B.  Have Increases in the Minimum Wage Led to Higher Unemployment of Such Workers in the Past?

But what is the evidence?  If increases in the minimum wage lead to such workers being fired, one would see higher unemployment among such workers very quickly in the months following each increase in the minimum wage in the past.  The graphs above show what in fact has happened.

The first graph shows the federal mandated minimum wage since 1950, in real inflation adjusted terms (using the CPI), plus the unemployment rates for all workers and separately for workers aged 16 to 24.  The data comes from the Bureau of Labor Statistics, but was downloaded for convenience from FRED, the Federal Reserve Economic Data web site maintained by the Federal Reserve Bank of St. Louis.  The unemployment rate for workers aged 16 to 24 is shown separately as one would expect that increases in the minimum wage would increase unemployment especially sharply in that group, if the assertion is correct that increases in the minimum wage lead to such workers losing their jobs.  Approximately 51% of the hourly wage workers earning the minimum wage are in this 16 to 24 age group.

First of all, it is worth noting that the minimum wage, when adjusted to reflect general inflation, is a good deal lower now than a half century ago.  It reached a high (in prices of January 2013) of $10.82 in February 1968, and lows of $6.02 in March 1990 and $5.75 in June 2007.  It averaged close to $9.00 an hour over the twenty-five years of 1957-81 (inclusive), and is only $7.25 currently (almost 20% less).  The Obama proposal is modest, as he has only asked Congress to bring it back to that $9.00 an hour, the rate of a half century ago.

But does one see in the history that increases in the minimum wage lead to a jump in unemployment rates, particularly of the young (and decreases in the minimum wage leading to lower unemployment rates)?  Actually, no.  Unemployment rates do fluctuate a good deal, as they depend on macro conditions in the economy.  But it is hard to see any obvious jump in unemployment rates in the months following the sporadic increases in the real minimum wage we have had over the last more than 60 years.

It is also worth noting that due to the politics of the minimum wage, and the resistance of conservatives and businessmen to higher rates, increases in the minimum wage have been generally infrequent and then relatively large in percentage terms.  This thus provides good material for a test of whether increases in the minimum wage lead quickly to jumps in the unemployment rate (particularly of the young).  Yet one does not see it.

Any relationship might be hard to recognize in part because of the independent rises and falls in unemployment rates due to macro conditions.  The second graph therefore charts the real minimum wage along with a line that shows the ratio of the unemployment rate of those aged 16 to 24 to the unemployment rate for the entire labor force.  This ratio exploits the fact that a relatively high share (about 51%, as noted above) of minimum wage workers are young.  Thus, if it is in fact true that increases in the minimum wage will lead those making the minimum wage to become unemployed, the higher share of such workers in the ages 16 to 24 category will lead to an increase in that ratio.

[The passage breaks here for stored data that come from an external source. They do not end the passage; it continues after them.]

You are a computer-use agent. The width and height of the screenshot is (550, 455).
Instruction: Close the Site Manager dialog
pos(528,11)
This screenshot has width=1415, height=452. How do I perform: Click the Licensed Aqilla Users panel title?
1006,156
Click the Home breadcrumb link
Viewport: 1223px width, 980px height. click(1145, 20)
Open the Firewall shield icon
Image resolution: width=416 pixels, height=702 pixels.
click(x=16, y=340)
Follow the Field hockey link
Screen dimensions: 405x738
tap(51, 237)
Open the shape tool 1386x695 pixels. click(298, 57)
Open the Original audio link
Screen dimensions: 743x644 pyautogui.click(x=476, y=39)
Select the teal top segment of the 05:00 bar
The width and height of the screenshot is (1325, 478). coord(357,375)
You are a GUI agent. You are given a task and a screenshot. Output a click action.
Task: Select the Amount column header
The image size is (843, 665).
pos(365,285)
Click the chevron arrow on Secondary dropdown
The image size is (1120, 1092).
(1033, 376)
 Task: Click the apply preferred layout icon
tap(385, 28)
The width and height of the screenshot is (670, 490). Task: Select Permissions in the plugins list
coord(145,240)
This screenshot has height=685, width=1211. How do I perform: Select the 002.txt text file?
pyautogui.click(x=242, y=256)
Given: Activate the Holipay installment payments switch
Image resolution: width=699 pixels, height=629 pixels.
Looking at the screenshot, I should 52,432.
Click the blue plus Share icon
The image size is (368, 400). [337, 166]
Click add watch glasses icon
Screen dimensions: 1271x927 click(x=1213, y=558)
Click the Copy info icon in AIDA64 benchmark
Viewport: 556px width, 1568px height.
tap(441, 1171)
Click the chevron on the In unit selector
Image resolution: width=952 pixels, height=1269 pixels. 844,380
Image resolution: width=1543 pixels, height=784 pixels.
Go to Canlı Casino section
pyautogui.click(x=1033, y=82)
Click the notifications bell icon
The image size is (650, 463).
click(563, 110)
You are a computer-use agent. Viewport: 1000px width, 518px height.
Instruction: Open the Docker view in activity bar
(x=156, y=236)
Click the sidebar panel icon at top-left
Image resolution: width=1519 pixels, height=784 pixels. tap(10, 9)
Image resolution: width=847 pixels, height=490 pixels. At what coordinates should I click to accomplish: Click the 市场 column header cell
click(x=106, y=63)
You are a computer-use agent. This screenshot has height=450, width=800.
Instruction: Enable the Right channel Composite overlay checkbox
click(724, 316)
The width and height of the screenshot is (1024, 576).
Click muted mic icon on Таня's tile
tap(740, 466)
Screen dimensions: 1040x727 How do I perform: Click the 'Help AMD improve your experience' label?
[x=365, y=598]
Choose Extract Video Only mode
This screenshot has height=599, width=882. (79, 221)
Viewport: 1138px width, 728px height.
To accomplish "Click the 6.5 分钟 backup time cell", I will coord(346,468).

But the graph does not show such a relationship.  While the real minimum wage has seen many sudden changes, the ratio of unemployment rates often does not then change, and in fact sometimes moves in a direction that is the opposite of what those opposed to increases in the minimum wage would predict.  The one possible exception appears to be a blip seen following the February 1968 increase in the minimum wage.  But this blip occurs in fact four months later (in June 1968; the time scale is compressed as the chart covers 63 years) and then drops back.  But one also sees that the steady decline in the real minimum wage during the 1980s in the Reagan years was accompanied by a rise in the ratio (the opposite of what they would predict), and that the ratio then declined (instead of rising) when the minimum wage was finally moved up in 1990 and 1991.  Similarly, increases in 2007-09 were accompanied by  a decline in the ratio.  One could pick out other examples, but basically what is shown is that there is no systematic pattern.

C.  More Rigorous Work on the Impact on Employment from Raising the Minimum Wage Also Shows No Harm

Graphs such as these are, however, simplistic.  While looking at the history is of interest, and should show at least some indication that increases in the minimum wage will lead to higher unemployment (especially of the young) if the minimum wage critics were correct, there is much more going on in the economy which should be taken into account.  Fortunately there have been rigorous studies that do this, and they too have found that the impact of increases in the minimum wage (of the magnitude historically seen) on unemployment rate is either non-existent or small.  Some studies have indeed found that increases in the minimum wage have reduced unemployment.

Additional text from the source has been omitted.